By Deniz Aydin and Peter Micek
On October 10th, Turkey suffered the deadliest terrorist attacks in its history. At least 99 people lost their lives at a peace rally organized in the capital city of Ankara. In response, the government imposed a media blackout on the incident. We fear this could be just a preview of what’s to come: parliamentary elections will be held on Sunday, November 1st, and that may spur more attempts by the government to restrict the free flow of information online.
To prevent further censorship, today a coalition of Turkish and international media, human rights organizations, and political groups have published an Open Letter to the Turkish Government demanding that it protect Turkish people’s right to freedom of expression during the elections.
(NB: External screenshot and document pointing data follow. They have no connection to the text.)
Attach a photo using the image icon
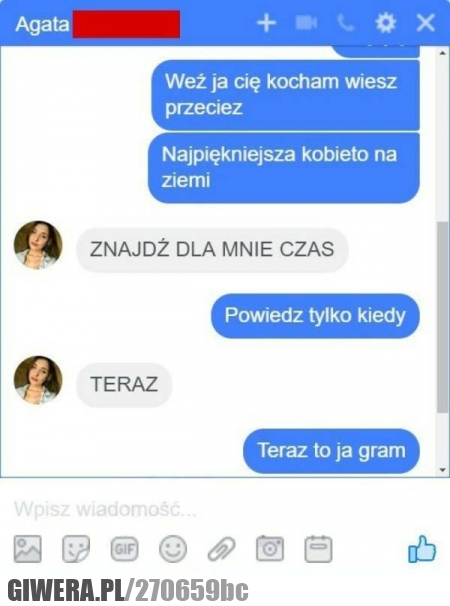This screenshot has width=450, height=606. [27, 549]
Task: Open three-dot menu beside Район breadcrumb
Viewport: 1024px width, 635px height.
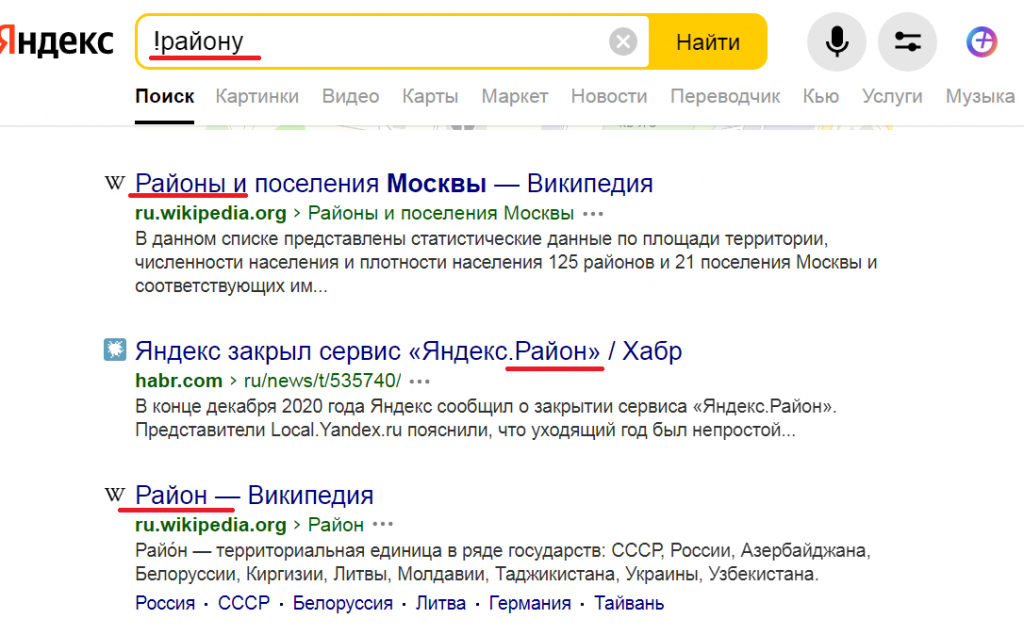Action: pyautogui.click(x=383, y=525)
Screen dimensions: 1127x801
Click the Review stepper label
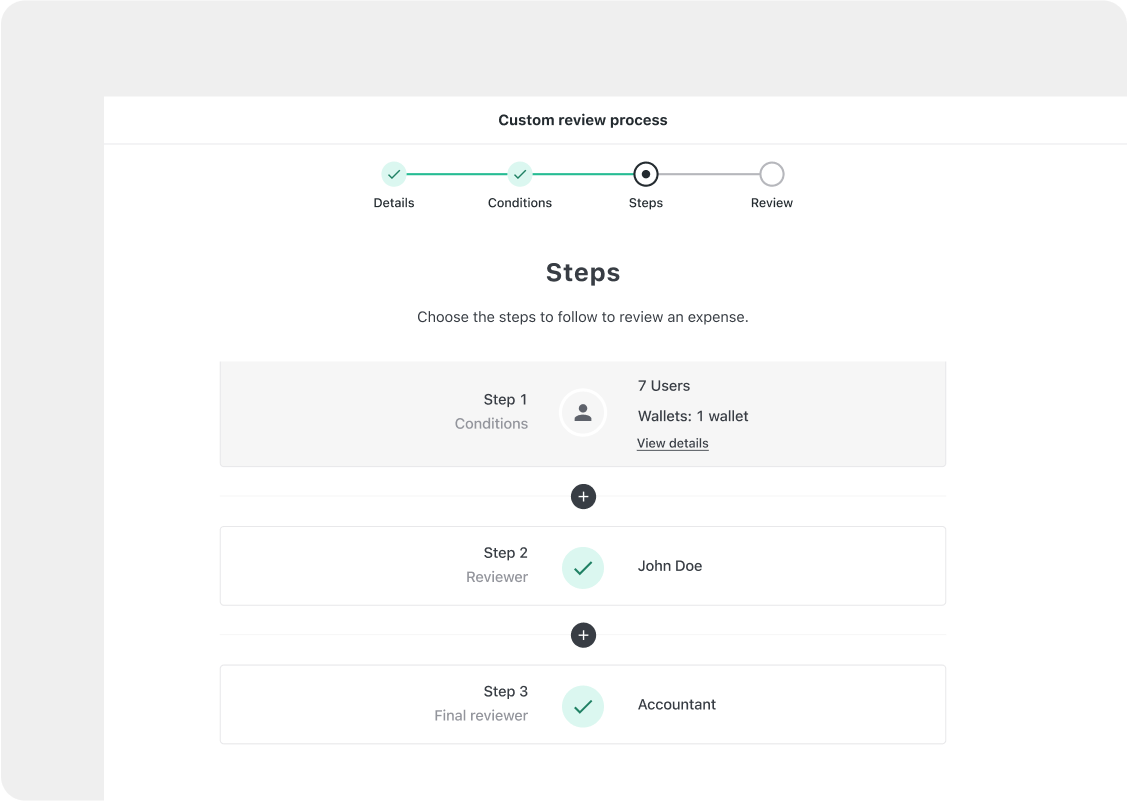772,203
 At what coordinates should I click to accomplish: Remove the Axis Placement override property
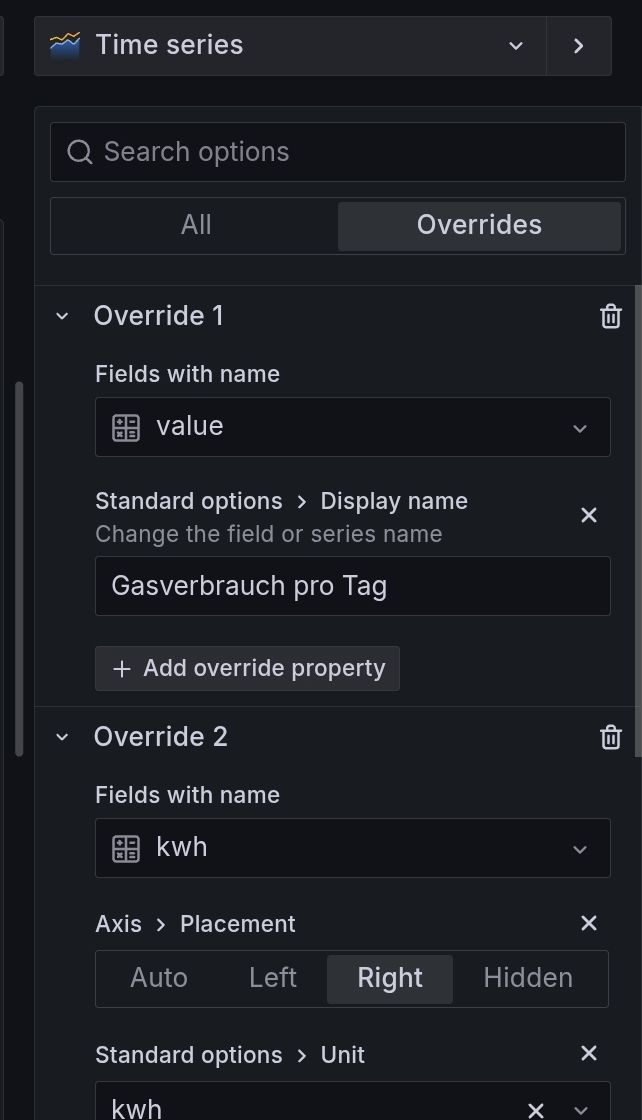[x=589, y=923]
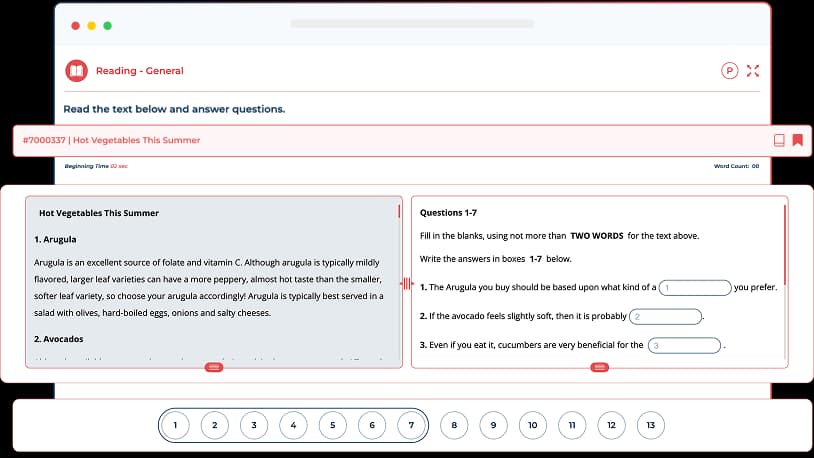Click the panel divider resize handle
This screenshot has width=814, height=458.
[x=406, y=285]
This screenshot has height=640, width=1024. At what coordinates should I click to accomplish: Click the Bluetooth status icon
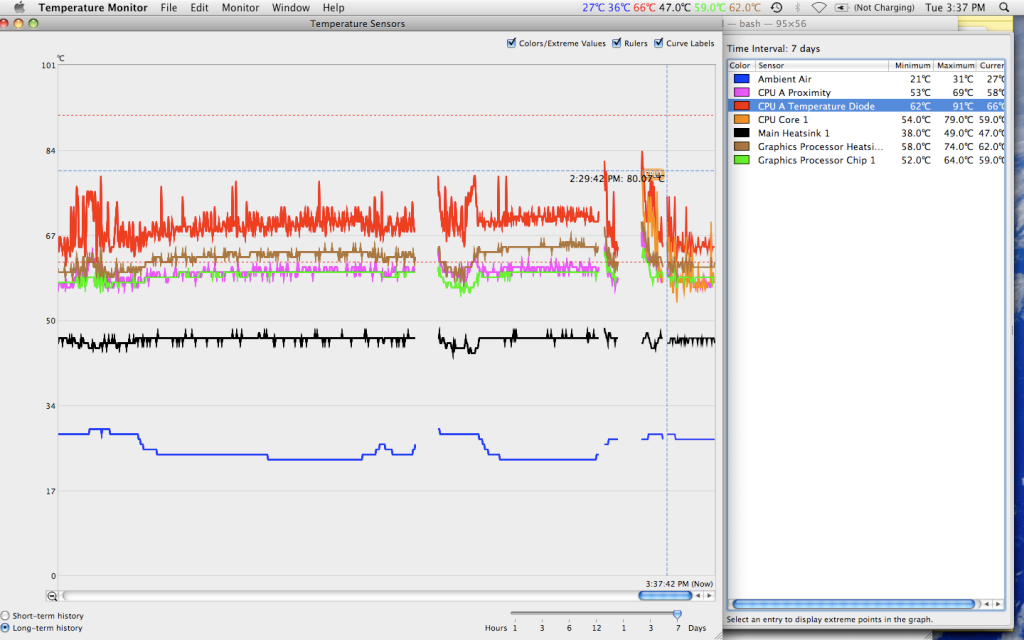pyautogui.click(x=796, y=7)
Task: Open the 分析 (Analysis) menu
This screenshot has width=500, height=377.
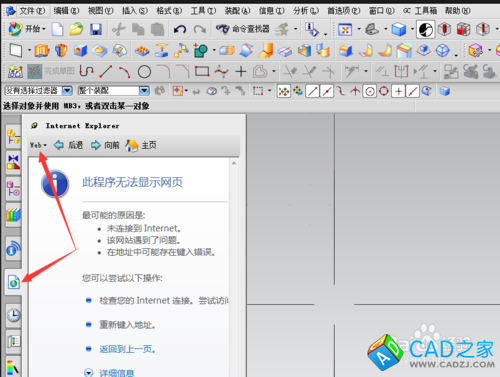Action: tap(306, 11)
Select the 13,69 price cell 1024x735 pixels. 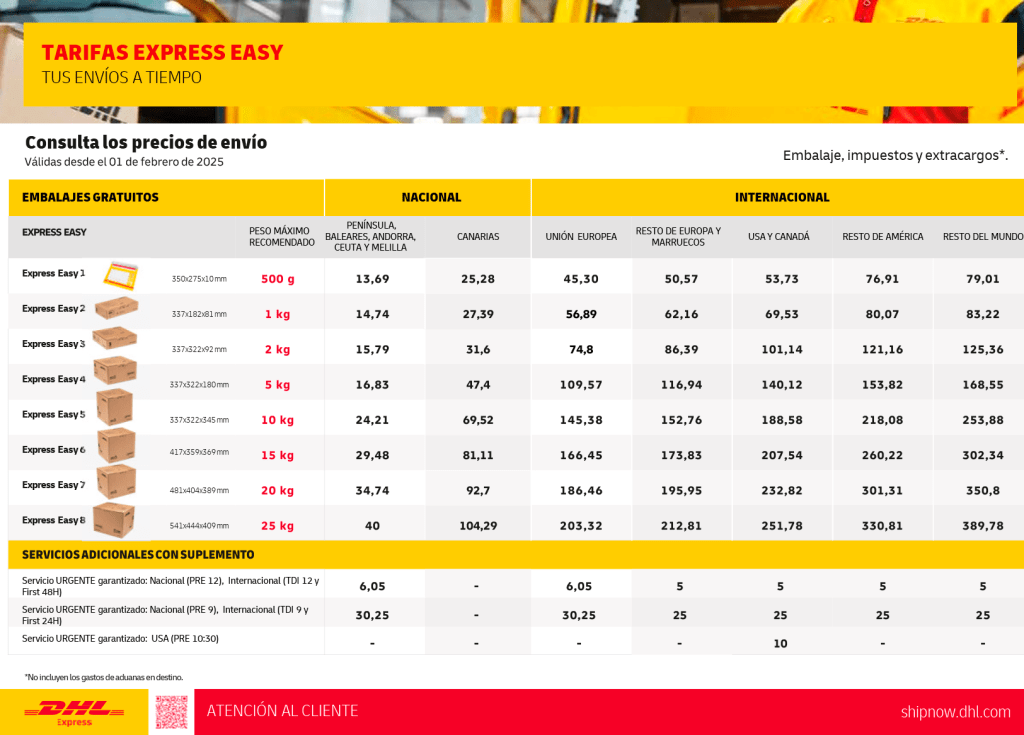click(x=372, y=279)
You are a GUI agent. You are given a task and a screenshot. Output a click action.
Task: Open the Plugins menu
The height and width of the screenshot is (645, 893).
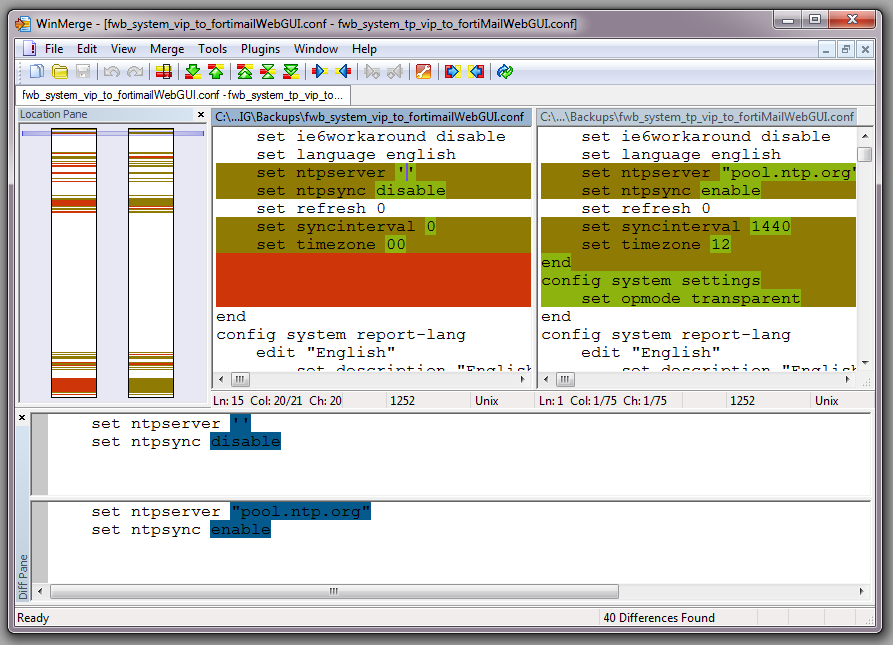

The letter underscores the fact that social media and independent media websites help to ensure access to information in Turkey, and asks the government to pledge not to block access to the internet or to specific online services.
On the eve of the elections, people in Turkey are facing stepped-up censorship, both online and offline, through internet throttling, attacks, raids, and court-ordered restrictions on publishing certain content. There have already been threats of shutdowns or outright bans of social media platforms. A deputy from AKP, the Justice and Development Party, openly stated, “Twitter could be blocked if required as a counter-terrorism precaution,” because according to the deputy, the company has a “tendency to do things like protecting a terrorist organization.”
Access to the internet during elections is essential in Turkey, where citizen journalism platforms serve as critical information sharing networks. But it’s more than just political expression that is at stake here. President Erdogan has demonstrated an increasing antipathy towards the internet, but as the international consensus behind the Global Goals for Sustainable Development recognizes, the internet can play a key role in eliminating poverty and building inclusive, sustainable societies. Turkey’s own democratic traditions also stand to flourish online with a more open and responsive governance. It is in this context that all eyes are focused on this weekend’s elections to see whether and how the people’s free expression rights will be protected online.
Rights at stake
People in Turkey have been subject to many different forms of censorship online.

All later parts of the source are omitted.